I was inspired by Ursula Ferrigno’s book “Risotto: 30 simply delicious vegetarian recipes from an Italian Kitchen” to make vegetable stock and her delicate recipe for “Risotto with Watercress and Taleggio.” In keeping with my desire to try new things, this weekend I bought a beautiful fresh bunch of watercress from Whole Foods, with the roots still intact, and crisp fresh leaves. I also picked up Taleggio cheese especially for the recipe. Taleggio is a cheese which originates from the alpine cows of a valley in Bermago. The soft, buttery cheese is ripened in caves and is flavorful without embracing mold in the way its more pungent cousin, gargonzola does.

Risotto takes time… patience… and the perfect stock. And while usually I open a carton of gluten free and vegetable stock, I have recently become disillusioned by its strong flavor which often overpowers delicate recipes. Thus I decided to make vegetable stock from scratch. I painstakingly simmered fennel, carrots, onion, garlic, and celery for an hour and a half, and let the luxurious smell of homemade broth fill the house. Then I started the risotto. The recipe was not unusual, except that it called for 8 shallots, finely chopped, rather than the lazier (and much faster) chopped yellow onion that I usually use. Halfway through the cooking process, I added most of the watercress, which behaved much like a delicate baby spinach and retained its vibrant green color beautifully.

While the risotto was slowly simmering in its broth (one ladle at a time), I threw together some Italian Tofu from my book “Vegan with a Vengence”. This recipe involved marinating tofu slices and then baking these slices at high temperature, and finally broiling them at the end to increase the chewiness factor. I used Bragg’s amino acids as an alternative to my usual favorite, San-J low sodium wheat free tamari, as it is both less expensive and less salty. However, I think ultimately that for marinades, san-j is my favorite as Bragg’s has a little too much organic personality for most dishes.

Finally- the risotto was done. I stirred in cubes of taleggio and freshly grated parmesan, let it sit on the stove for a few minutes, and plated our meal, garnishing with a little fresh watercress and curls of fresh basil.

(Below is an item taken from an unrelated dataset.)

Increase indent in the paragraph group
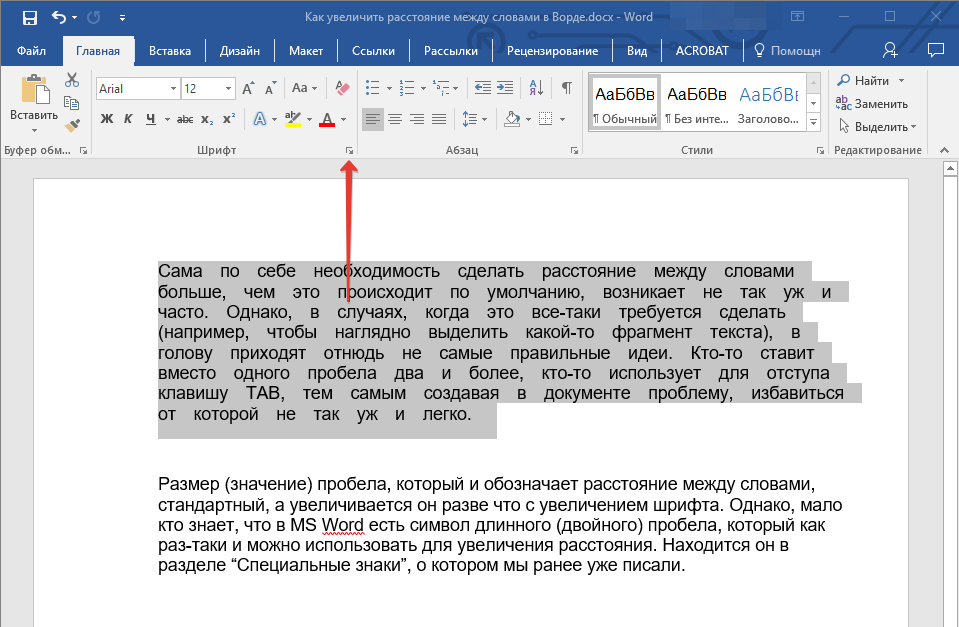The height and width of the screenshot is (627, 959). [x=505, y=88]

We both enjoyed the risotto, and felt extremely decadent. The creamy taleggio complimented the sweet flavor of the watercress, and the fresh garnishes added both texture and lightness to the dish. It struck me as a good recipe for special occasions, as it was a bit rich for an everyday meal. The stock was lovely, though- and the fennel and thyme in the recipe sang through beautifully, making the stock nice even to sip on its own. I had two precious cups of stock left after the risotto was done- and will label and freeze it until I can find a recipe worthy of it.

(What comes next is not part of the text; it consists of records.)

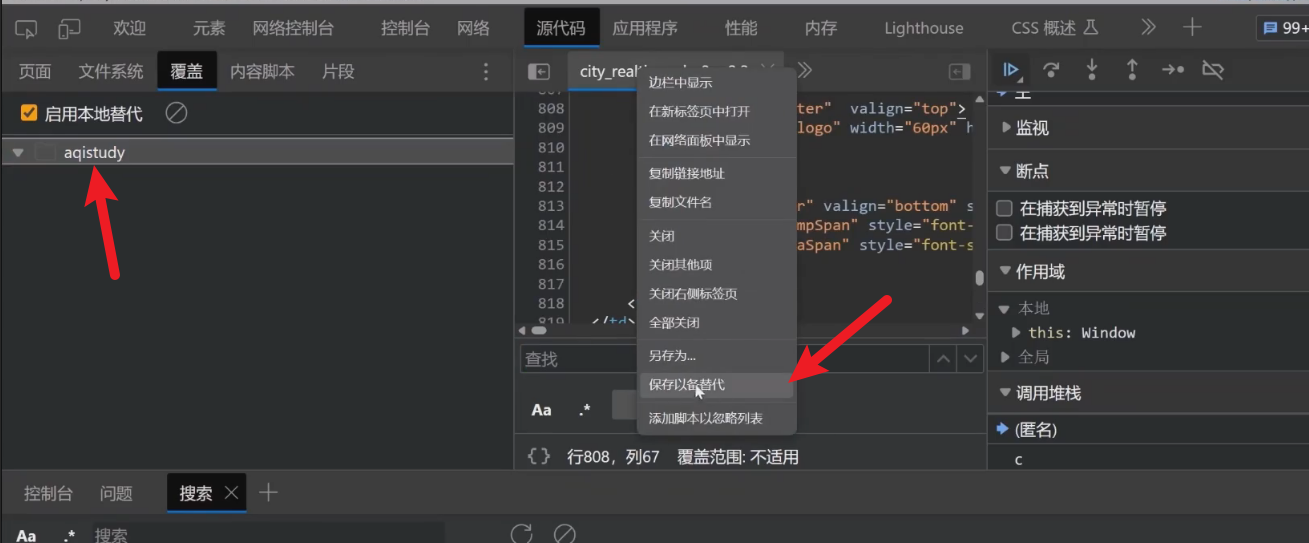The image size is (1309, 543).
Task: Switch to the 网络 tab
Action: click(x=473, y=28)
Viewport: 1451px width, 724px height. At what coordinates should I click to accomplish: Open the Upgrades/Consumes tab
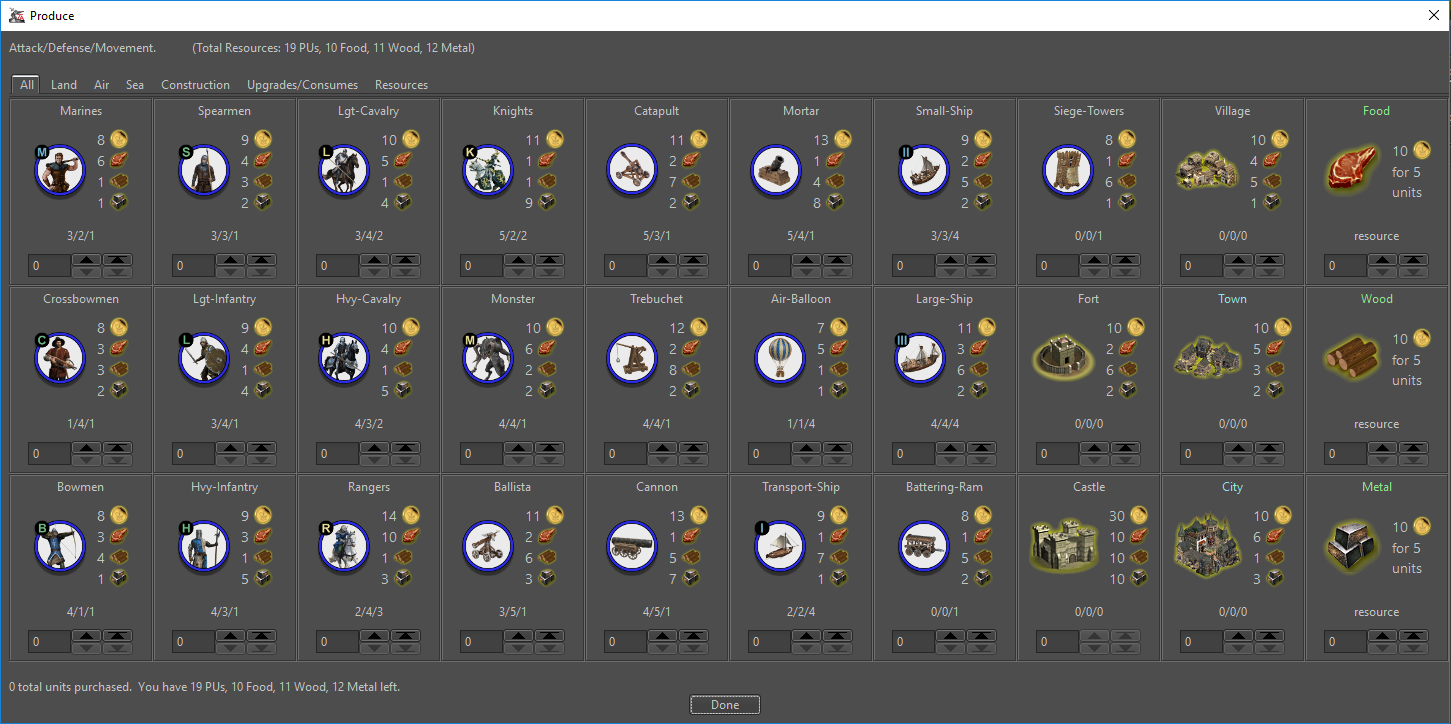tap(302, 85)
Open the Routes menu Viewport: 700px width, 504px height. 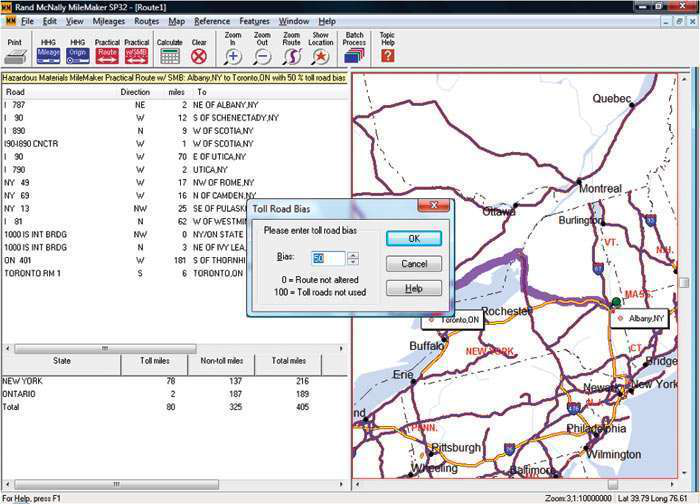[x=146, y=21]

If you haven’t had risotto- you absolutely must try it. While it is often made with chicken stock, there is no reason it can’t be made vegetarian. And although cheese, especially freshly grated parmesan, is a popular garnish, it can also be enjoyed without cheese. If you want to do a dairy free risotto, to add special rich flavor and that little extra buttery “something”, i like to add toasted pine nuts and chunks of avocado when plating risotto. The avocado is especially nice if it is briefly dipped in wheat free tamari. Mmmm… Rice… Italian style, and wonderfully gluten free. Bon appetite!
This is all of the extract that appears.